From 9e03b6724cf75950181851196888f55725e537ad Mon Sep 17 00:00:00 2001
From: Jason Ekstrand <jason.ekstrand@intel.com>
Date: Mon, 4 May 2015 12:04:02 -0700
Subject: [PATCH] nir/spirv: Add support for a bunch of ALU operations

---
 src/glsl/nir/spirv_to_nir.c | 202 ++++++++++++++++++++++++++++++++++--
 1 file changed, 195 insertions(+), 7 deletions(-)

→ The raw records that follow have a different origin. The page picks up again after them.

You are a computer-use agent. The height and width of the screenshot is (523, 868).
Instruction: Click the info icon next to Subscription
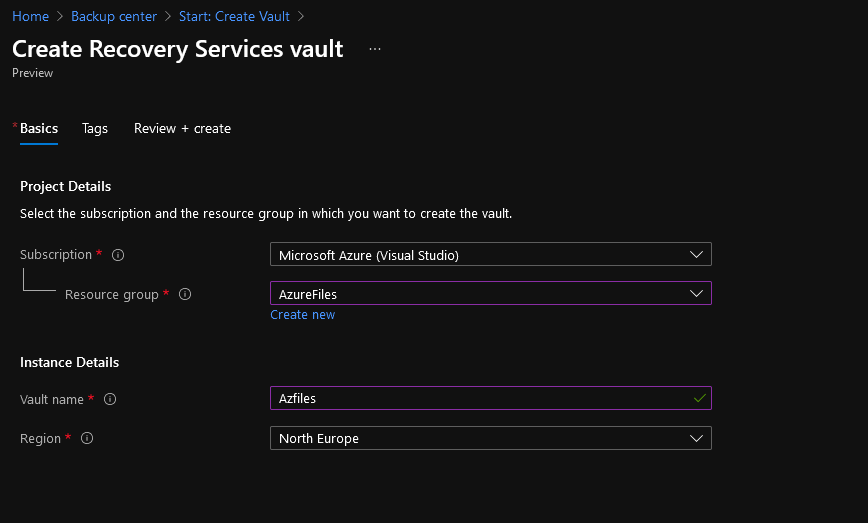click(x=118, y=255)
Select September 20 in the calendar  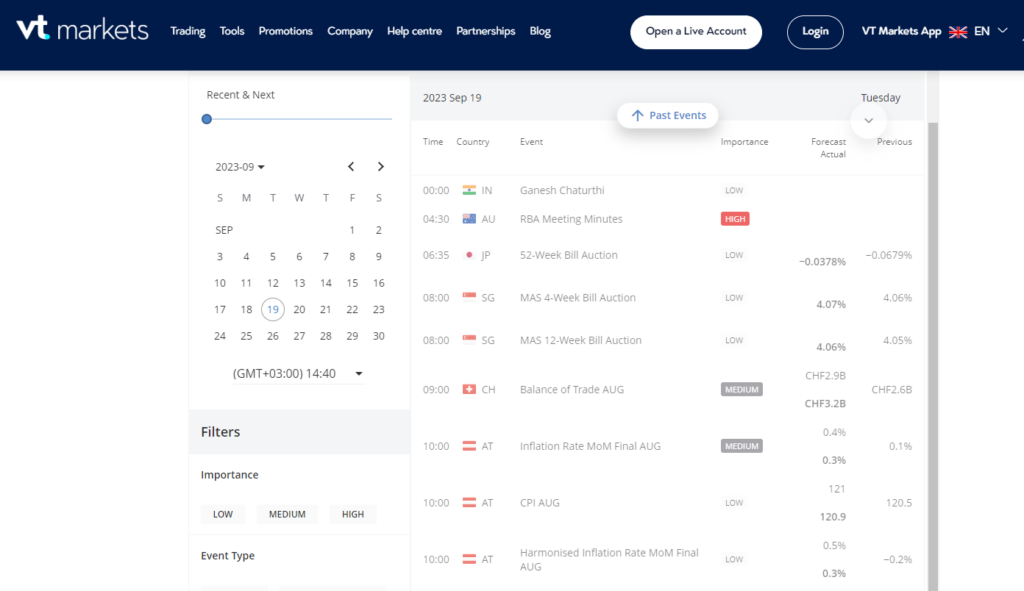pyautogui.click(x=299, y=310)
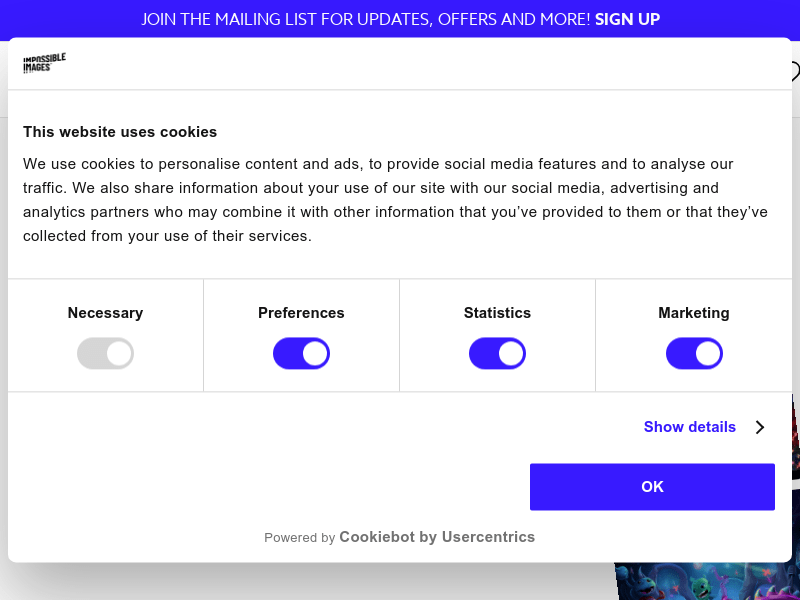This screenshot has width=800, height=600.
Task: Expand Show details link
Action: (x=689, y=427)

diff --git a/src/glsl/nir/spirv_to_nir.c b/src/glsl/nir/spirv_to_nir.c
index 9c056da897f..a88fa4591bd 100644
--- a/src/glsl/nir/spirv_to_nir.c
+++ b/src/glsl/nir/spirv_to_nir.c
@@ -27,6 +27,7 @@
 
 #include "nir_spirv.h"
 #include "nir_vla.h"
+#include "nir_builder.h"
 #include "spirv.h"
 
 struct vtn_decoration;
@@ -81,6 +82,8 @@ struct vtn_decoration {
 };
 
 struct vtn_builder {
+   nir_builder nb;
+
    nir_shader *shader;
    nir_function_impl *impl;
    struct exec_list *cf_list;
@@ -705,11 +708,192 @@ vtn_handle_texture(struct vtn_builder *b, SpvOp opcode,
    unreachable("Unhandled opcode");
 }
 
+static void
+vtn_handle_matrix_alu(struct vtn_builder *b, SpvOp opcode,
+                      const uint32_t *w, unsigned count)
+{
+   unreachable("Matrix math not handled");
+}
+
 static void
 vtn_handle_alu(struct vtn_builder *b, SpvOp opcode,
                const uint32_t *w, unsigned count)
 {
-   unreachable("Unhandled opcode");
+   struct vtn_value *val = vtn_push_value(b, w[2], vtn_value_type_ssa);
+   val->type = vtn_value(b, w[1], vtn_value_type_type)->type;
+
+   /* Collect the various SSA sources */
+   unsigned num_inputs = count - 3;
+   nir_ssa_def *src[4];
+   for (unsigned i = 0; i < num_inputs; i++)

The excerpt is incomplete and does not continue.